■ Description of the task: Examine each line in the records below for the word "will". Report how many lines contain it, and nothing else.

[Information Boundary: Start]

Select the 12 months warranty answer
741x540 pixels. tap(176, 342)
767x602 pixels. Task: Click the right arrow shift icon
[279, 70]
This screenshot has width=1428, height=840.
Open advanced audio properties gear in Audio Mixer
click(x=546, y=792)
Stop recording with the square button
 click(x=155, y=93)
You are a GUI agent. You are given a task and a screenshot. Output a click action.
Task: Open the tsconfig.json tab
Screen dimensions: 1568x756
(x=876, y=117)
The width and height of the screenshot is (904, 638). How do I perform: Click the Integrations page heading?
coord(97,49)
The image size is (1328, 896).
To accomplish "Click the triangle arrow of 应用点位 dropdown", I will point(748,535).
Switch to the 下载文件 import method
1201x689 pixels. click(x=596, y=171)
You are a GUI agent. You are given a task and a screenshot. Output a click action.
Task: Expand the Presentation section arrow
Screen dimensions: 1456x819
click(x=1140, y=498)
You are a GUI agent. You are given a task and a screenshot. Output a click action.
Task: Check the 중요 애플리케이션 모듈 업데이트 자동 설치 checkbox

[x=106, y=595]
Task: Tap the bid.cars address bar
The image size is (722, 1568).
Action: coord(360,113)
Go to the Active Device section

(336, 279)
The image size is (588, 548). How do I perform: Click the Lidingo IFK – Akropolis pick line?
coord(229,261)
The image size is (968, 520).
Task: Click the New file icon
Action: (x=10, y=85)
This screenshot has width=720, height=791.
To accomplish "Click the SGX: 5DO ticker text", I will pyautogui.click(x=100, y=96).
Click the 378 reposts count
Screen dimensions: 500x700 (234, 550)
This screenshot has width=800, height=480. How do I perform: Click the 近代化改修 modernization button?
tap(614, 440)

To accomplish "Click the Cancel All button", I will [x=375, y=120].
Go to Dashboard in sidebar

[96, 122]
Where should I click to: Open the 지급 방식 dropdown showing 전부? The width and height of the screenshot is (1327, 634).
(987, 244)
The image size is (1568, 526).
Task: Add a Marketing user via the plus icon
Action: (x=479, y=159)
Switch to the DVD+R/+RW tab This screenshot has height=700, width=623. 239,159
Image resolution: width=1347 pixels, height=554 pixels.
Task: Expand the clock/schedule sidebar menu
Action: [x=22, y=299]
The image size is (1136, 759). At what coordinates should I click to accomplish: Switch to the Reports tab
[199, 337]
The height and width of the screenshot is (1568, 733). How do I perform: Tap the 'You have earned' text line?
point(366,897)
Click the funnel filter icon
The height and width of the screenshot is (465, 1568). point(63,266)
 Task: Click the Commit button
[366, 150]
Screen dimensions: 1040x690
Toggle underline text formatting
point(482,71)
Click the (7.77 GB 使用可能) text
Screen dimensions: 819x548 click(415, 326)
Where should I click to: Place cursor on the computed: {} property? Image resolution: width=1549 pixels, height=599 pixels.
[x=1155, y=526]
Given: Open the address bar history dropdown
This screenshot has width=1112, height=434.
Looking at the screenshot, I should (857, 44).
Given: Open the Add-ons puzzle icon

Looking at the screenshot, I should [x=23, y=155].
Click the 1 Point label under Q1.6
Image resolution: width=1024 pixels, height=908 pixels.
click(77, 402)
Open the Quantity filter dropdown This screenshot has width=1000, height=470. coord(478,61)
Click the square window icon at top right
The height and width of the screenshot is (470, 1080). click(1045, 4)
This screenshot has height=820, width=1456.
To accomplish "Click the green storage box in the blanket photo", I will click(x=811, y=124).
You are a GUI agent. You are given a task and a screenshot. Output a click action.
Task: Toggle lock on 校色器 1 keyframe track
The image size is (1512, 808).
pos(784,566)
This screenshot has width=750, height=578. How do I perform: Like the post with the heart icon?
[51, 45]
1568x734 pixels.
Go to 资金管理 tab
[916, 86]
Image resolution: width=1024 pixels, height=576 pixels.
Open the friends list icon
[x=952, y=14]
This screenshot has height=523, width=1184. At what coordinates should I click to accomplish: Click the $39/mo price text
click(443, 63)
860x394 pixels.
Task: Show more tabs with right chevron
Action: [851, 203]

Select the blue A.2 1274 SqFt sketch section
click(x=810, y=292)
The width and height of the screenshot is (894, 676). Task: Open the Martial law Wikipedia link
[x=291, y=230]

[Information Boundary: End]

■ Result of this task: 4